Born and raised in Lebanon's capital, the 30-year-old IT engineer finally decided to head for Dubai after the explosion destroyed his last hopes of ever seeing Beirut prosper.
"It's not easy at all, but I had to finally leave. I feel I've betrayed the city I love to death, but there is nothing left for me there except depression," Hammoud told AFP after arriving in the wealthy Gulf emirate.
"Now I can start a professional career, live in peace and send money back to my family," said Hammoud who had spent a year looking in vain for work before the August 4 disaster that left more than 170 people dead and compounded Lebanon's financial crisis.
Like many of his compatriots longing for safety and stability, the young man has applied for a job in Dubai.
He joins tens of thousands of Lebanese who helped build a glitzy city that reminds them of their parents' tales of the glamour of old Beirut -- but with glimmering skyscrapers instead of Ottoman-era and French colonial villas.
Last week's explosion of a long-neglected stock of ammonium nitrate at Beirut's port ripped through the vibrant coastal city known for its rich history as well as legendary nightlife and cuisine.

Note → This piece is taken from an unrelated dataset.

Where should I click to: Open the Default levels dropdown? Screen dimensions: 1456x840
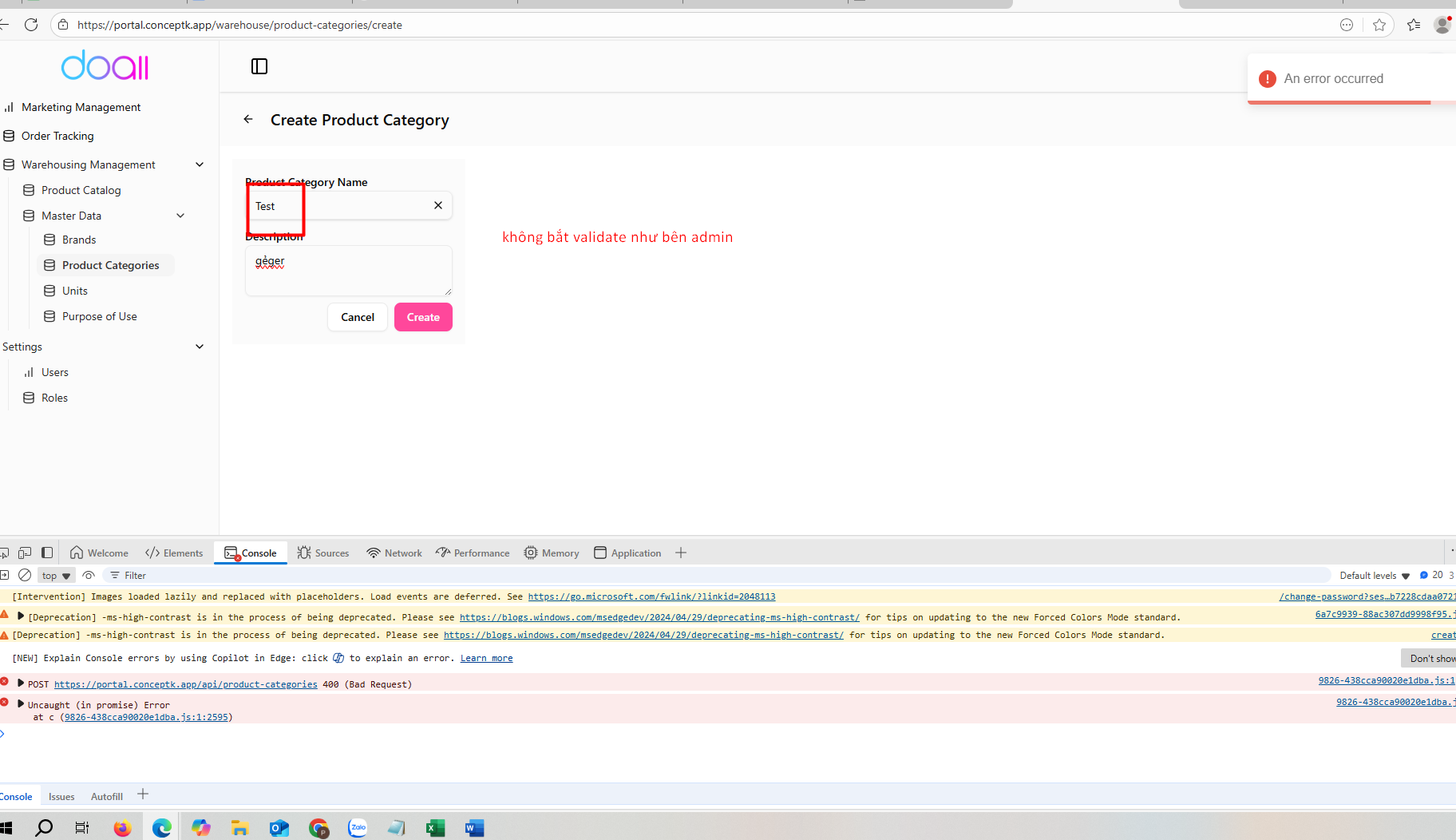pyautogui.click(x=1375, y=576)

The fact that Lebanese officials had long tolerated a ticking time-bomb in the heart of the Mediterranean city has served as proof to many of the rot at the core of the state apparatus.

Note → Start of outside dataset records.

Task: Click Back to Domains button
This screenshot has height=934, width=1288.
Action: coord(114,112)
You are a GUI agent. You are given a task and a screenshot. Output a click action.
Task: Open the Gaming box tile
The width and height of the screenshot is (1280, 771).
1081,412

"My aim now is to quickly overcome the guilt of leaving," said Hammoud.
"Dubai will be my new Beirut."
Past and present
Long before the explosion, Lebanon was heading downhill fast. The country was mired in its worst economic crisis since the 1975-1990 civil war, with runaway inflation and bank capital controls fuelling poverty, despair and angry street protests.

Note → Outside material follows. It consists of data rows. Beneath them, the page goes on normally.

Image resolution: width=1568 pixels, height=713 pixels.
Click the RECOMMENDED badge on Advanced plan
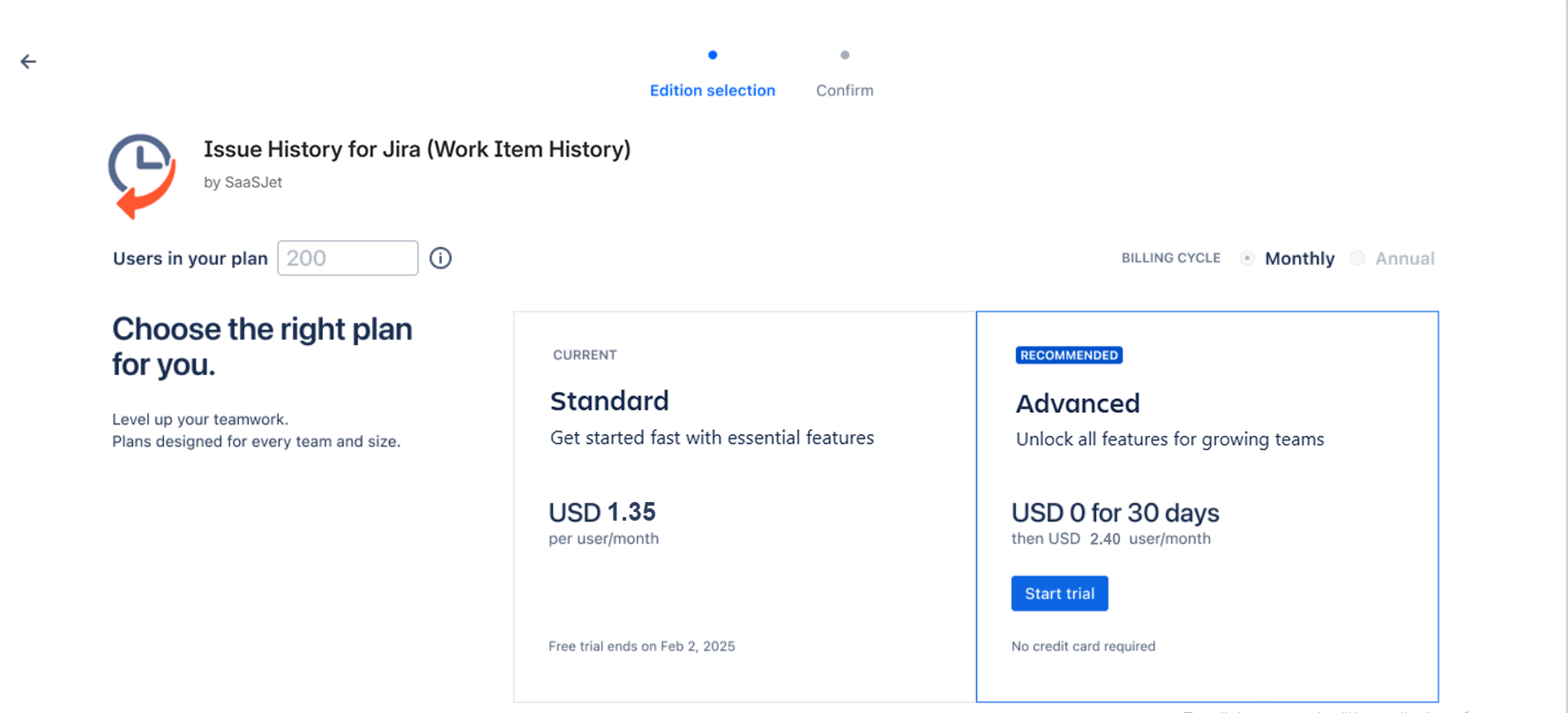(1069, 356)
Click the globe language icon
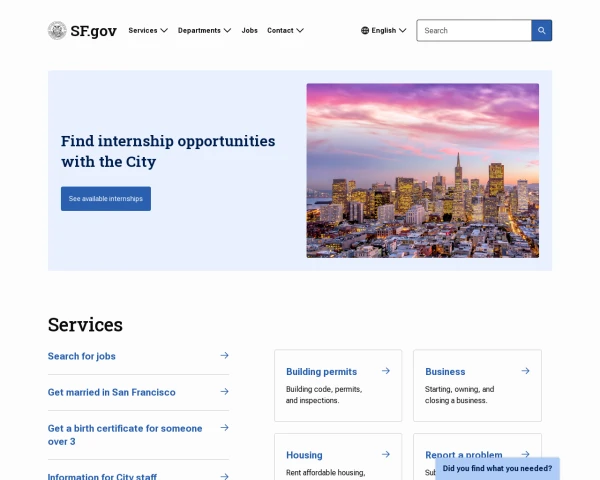The height and width of the screenshot is (480, 600). (365, 30)
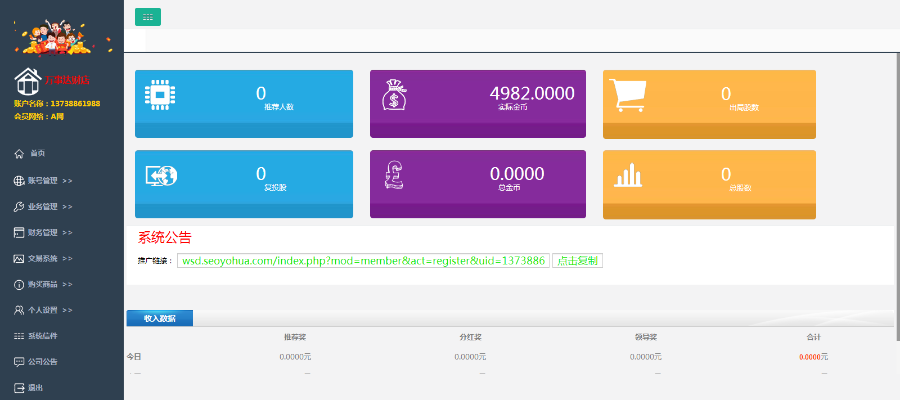Expand the 个人设置 submenu arrows
This screenshot has height=400, width=900.
click(67, 310)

Political life in the multi-confessional country has been dominated for three decades by former warlords who exchanged their military fatigues for suits.
Among Sunni Muslim, Christian and myriad other groups, the most powerful force is the Shiite Hezbollah movement.
After years of systematic corruption, unsolved assassination cases, wars with neighbouring Israel, and lack of basic services, many Lebanese now see the country's elite as fighting over the spoils.
They are viewed as beholden to their personal and sectarian interests, rather than the good of the nation of six million.
"I can't explain how frustrated I am. I had to leave my country years ago because of those warlords. They stole from us and now they kill us?" said Firas Rachid, a 31-year-old salesman who has lived in Dubai since 2016.
Beirut, once famous for top educational and medical establishments, has lost much of its pre-civil war identity, its reputation as an oasis of enlightenment and for its "joie de vivre".
Millions of Lebanese, from doctors to engineers, to teachers and other professions, have emigrated over the years, seeking a better life in the Gulf and beyond.
Some 350,000 Lebanese now live and work in the six Gulf nations, more than 100,000 of them in the United Arab Emirates alone, mostly in Dubai.
Paris of the Middle East
"Why Dubai? We drive in lanes here, we don't fear militiamen holding guns to our heads, we have basic services, and we get paid well," said Rachid.
"My parents always describe Beirut as a hub for the region in the '60s and '70s, but this is exactly what Dubai is now."
In his book "My Story", Dubai's ruler Sheikh Mohammed Bin Rashid Al Maktoum recalls his first visit to Beirut, years before the civil war that brought the "Paris of the Middle East" to its knees.
"In the early 1960s, its streets were clean, neighbourhoods beautiful, its markets modern. It was a source of inspiration for me. I had a dream for Dubai to become like Beirut some day," he wrote.
Decades later, Dubai has become a magnet for millions of Arabs whose countries have been ravaged by poverty and conflict.
Jordanians, Palestinians, Moroccans and others have opted to instead build their future in the desert city.
It does not have the history or cultural heritage of their homelands, but for many it is a fair tradeoff for peace and financial security.
At a basketball game in Dubai last year between two Lebanese clubs with different sectarian ties, there was no violence, no sectarian chants, only the slogan: "Three, two one! We are one!"